(Fourth in a six-part Lenten Series)
“A common soldier dies without fear, but Jesus died afraid.” Iris Murdoch wrote those words and they teach one of the lessons of Gethsemane. The Garden of Gethsemane is also the place where we are put to the test. What does this mean?
The great spiritual writer, Henri Nouwen, once wrote a book (In Memoriam) within which he tried to come to grips with his mother’s death. The manner of her death had surprised him and left him struggling with some painful doubts and questions. Why?
His mother had lived a full life; she’d died surrounded by a loving family and friends, and in her final illness had been made as comfortable and pain-free as possible by the best of modern medicine. What’s troubling about that?
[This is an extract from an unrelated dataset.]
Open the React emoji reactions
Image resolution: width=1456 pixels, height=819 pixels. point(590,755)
She’d died struggling, it seemed, with her faith, unable to find at the most crucial moment of her life consolation from the God she’d loved and served so faithfully her whole life.
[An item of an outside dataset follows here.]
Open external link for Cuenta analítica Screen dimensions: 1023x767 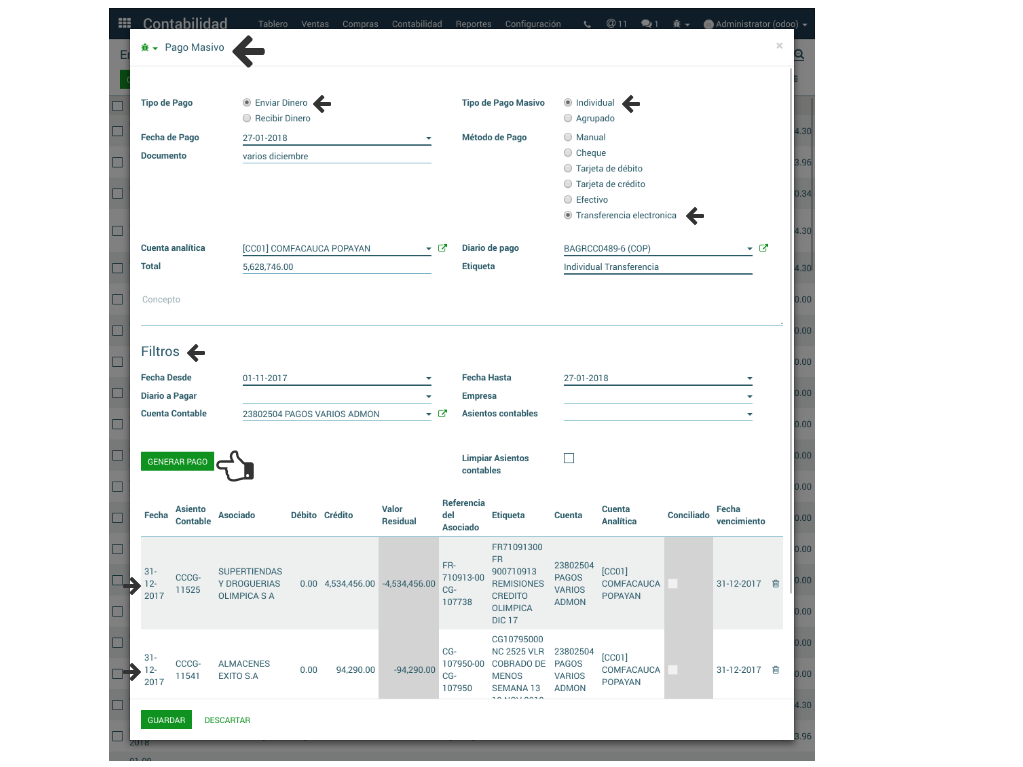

His mother, as he explains at the beginning of the book, had been a woman of exceptional faith and goodness. He was teaching aboard when he received the phone call that she was dying. Flying home to be with her, he mused naively how, painful as it was going to be, his mother’s death would be her final gift of herself and her faith to her family. A woman who had given them the faith during her life would surely deepen that gift by the way in which she would face her death.
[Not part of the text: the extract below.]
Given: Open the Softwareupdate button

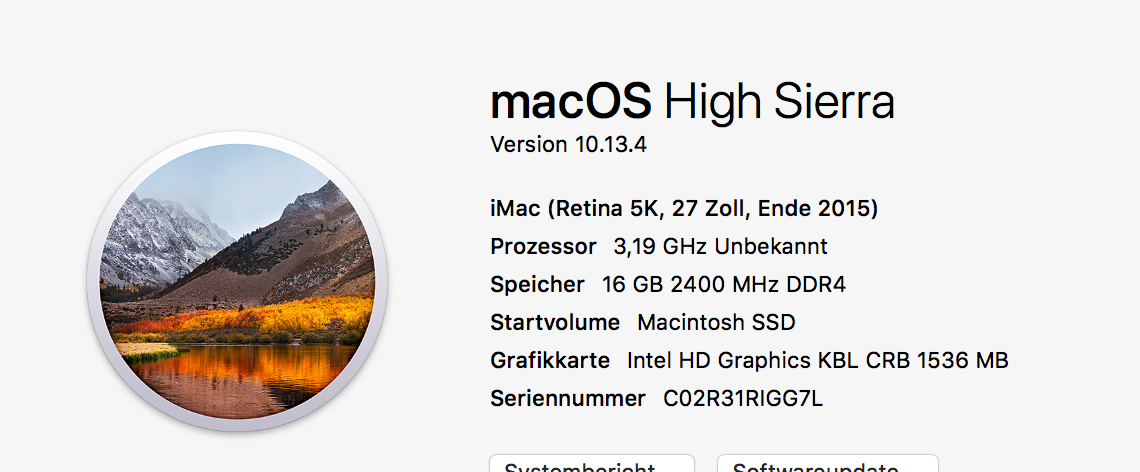Looking at the screenshot, I should tap(827, 464).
But what he met in his mother and her struggles as she died was, at least to outward appearances, very different. Far from being peaceful and serene in her faith, she fought doubt and fear, struggling, it seemed, to continue to believe and trust what she had believed in and trusted in her whole life. For Henri, expecting that someone of such deep faith should die serenely and without fear, this was very disconcerting.
“Why”, he asked, “Would God do this? Why would someone of such deep faith seemingly struggle so badly just before her death?”
The answer eventually came to him: All her life, his mother had prayed to be like Jesus and to die like Jesus. Shouldn’t it make sense then that she should die like Jesus, struggling mightily with doubt and darkness, having to utter, “My God, my God, why have you forsaken me!” Jesus didn’t die serenely, but struggling with doubt. Shouldn’t his most committed followers expect a similar struggle?
The great mystics called this struggle “the dark night of faith”, an experience within which God purifies us by seemingly withdrawing all sense of his presence so that our thoughts and feelings run dry and we can no longer imagine God’s existence. We become, in our hearts and heads, atheists at that moment, though something in our souls knows another reality.
And it’s an awful feeling, one of the worst pains possible. Darkness, chaos, and fear overwhelm us and we stand, literally, on the brink of nothingness, of non-existence, sensing our finitude, littleness, and loneliness in a way we never sensed them before. We feel exactly what it would mean to live in a universe where there is no God.
The great doctors of the soul tell us that, while nobody is immune from this trial, it is generally experienced in so radical a way only by those who are the most mature in the faith and thus more ready to be purified by its particular fire. It’s not surprising then that it is experienced so strongly by people like Henri Nouwen’s mother.
The rest of us tend to get it in bits and pieces. Little doses of what Jesus experienced on the cross appear in our lives, reveal the fearful edges of nothingness, and let us taste for a moment what reality would feel like if there were no God. Part of the darkness and pain of that (and why it feels as if we are suddenly atheists) is that, in that experience, we come to realize that our thoughts about God are not God and how we imagine faith is not faith. God is beyond what we can feel and imagine and faith is not a warm feeling in the heart or a certainty in the mind, but a brand in the soul – beyond thought and feeling.
One way or the other, all of us have to learn this. But we’d like the lesson to come to us a bit more gently than how it came to Jesus in his last hours. Whenever we pray the Lord’s Prayer and say, “Do not put us to the test”, we’re asking God to spare us from this night of doubt.
When Jesus walked into the Garden of Gethsemane, he told his disciples: “Pray not to be put to be put to the test.” We need to pray for that because real faith can sometimes feel like doubt and serenity can too easily turn into dark fear.